The emphasis on incorporating scientific investigation in science curricula has been a global phenomenon and is commonplace. A few examples are as follows: In Australia, ACARA (Australian Curriculum Assessment and Reporting Authority, 2018) revised and released its Year 10 Australian Curriculum to emphasize students’ involvement in scientific inquiry methods to conduct investigations. More recently, new draft versions of policies in all school curricula areas were released for comment and feedback and are currently under revision after considerable public controversy over the emphasis on inquiry-based learning. In the Netherlands, curriculum reforms, such as Our Education2032 (Platform Onderwijs, 2032, 2016) and, more recently, curriculum.now (Coördinatiegroep curriculum.nu, 2019) have focused primarily on emphasizing inquiry learning. Similarly, in Canada, a curriculum was restructured around an inquiry process model to encourage students to ask and pursue questions through scientific explorations and investigations (British Columbia Ministry of Education, 2015). As part of the global community, science education in the USA has played an important role in advocating the integration of investigations into science teaching and in leading curriculum reforms worldwide. This emphasis is disconnected from some very common forms of research, namely randomized controlled studies and correlational studies. Such a disconnect is inevitably noticeable in the field of science education and has led to consequences in the formation of educational policy world-wide. We will focus the rest of our discussion on the USA.
In the early 1960s, American educators responded to the Soviet Union’s Sputnik launch—rarely mentioned today (Kirschner, 2000)—embracing the assumption that the best way to educate young “scientists” was to use the epistemology of the expert scientists (Kirschner, 1992). Investigations, usually conducted in science laboratories but also used as a more general instructional/pedagogical classroom technique, were introduced to provide learners with opportunities to come up with their own understanding of the discipline through experimentation. For example, scientific inquiry was promoted in the 1996 National Science Education Standards (NSES) as an instructional approach and science teaching shifted from directly providing students with established content to having them go through a scientific inquiry process, including formulating research questions, making observations, collecting and analyzing data, and drawing conclusions (National Research Council, 1996).
In the years that followed, some categories of evidence supporting this approach became available, including attempts to improve students’ understandings of science concepts, develop ownership of the knowledge, foster positive attitudes toward science, and promote practical skills in authentic settings (Barton & Tan, 2010; Edelson & Reiser, 2006; Geier et al., 2008; Mistler-Jackson & Songer, 2000; Shaffer, 2004; Songer et al., 2002, 2003; Williams & Linn, 2002). Much of this evidence was from field-initiated projects and programs grounded in a category of research we have called ‘Program-Based Studies’ (see below).

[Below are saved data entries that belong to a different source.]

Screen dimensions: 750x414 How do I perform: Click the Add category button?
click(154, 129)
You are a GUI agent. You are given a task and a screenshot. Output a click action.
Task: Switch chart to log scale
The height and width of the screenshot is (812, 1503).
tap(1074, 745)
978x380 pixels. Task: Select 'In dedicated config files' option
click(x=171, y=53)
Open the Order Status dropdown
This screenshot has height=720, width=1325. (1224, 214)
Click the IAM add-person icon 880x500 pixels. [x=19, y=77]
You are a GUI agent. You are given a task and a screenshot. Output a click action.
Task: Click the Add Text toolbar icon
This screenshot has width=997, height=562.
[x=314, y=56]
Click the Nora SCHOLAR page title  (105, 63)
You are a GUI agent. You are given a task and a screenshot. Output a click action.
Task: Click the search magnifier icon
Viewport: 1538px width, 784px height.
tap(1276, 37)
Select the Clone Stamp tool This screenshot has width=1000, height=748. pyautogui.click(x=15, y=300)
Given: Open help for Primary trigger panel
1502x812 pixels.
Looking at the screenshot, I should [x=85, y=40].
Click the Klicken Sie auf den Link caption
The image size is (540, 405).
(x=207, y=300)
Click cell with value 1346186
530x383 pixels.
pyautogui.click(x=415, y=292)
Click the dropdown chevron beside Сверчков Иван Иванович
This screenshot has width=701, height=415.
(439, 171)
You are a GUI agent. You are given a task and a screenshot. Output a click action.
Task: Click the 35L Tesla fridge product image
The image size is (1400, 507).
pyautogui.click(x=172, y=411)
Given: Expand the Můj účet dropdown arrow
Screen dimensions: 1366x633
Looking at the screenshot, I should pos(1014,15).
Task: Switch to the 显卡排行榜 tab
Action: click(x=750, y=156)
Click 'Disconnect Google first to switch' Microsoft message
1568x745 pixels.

The Next Generation Science Standards (NGSS) (NGSS Lead States, 2013) is the most recent American effort at developing national science standards, and in these standards “inquiry” as a process has been replaced by “scientific practice.” Scientific investigation continues to be emphasized, but characterized as scientists practicing the science profession to discover the unknown. It is clear that the newly developed standards intend to further integrate the development of scientific ideas with the engagement of scientific practice, as articulated in the Framework for the NGSS (National Research Council, 2012, p. x in Foreword Section), and argue that both are essential to science learning. These arguments, as in the 1996 NRC NSES, emphasize that science learning goes beyond science content and that there is a much broader set of outcomes for science education in this new century, from strengthening a deeper understanding of science, developing a greater interest in and appreciation of science, to promoting higher scientific skills and competency to enter careers, to foster social communications, and to deal with this ever-changing world. It is also worth mentioning that even a quarter of a century ago, Hodson (1996) summarized and debated this same set of arguments used by educators for developing a broader set of science education learning outcomes. The issues are perennial.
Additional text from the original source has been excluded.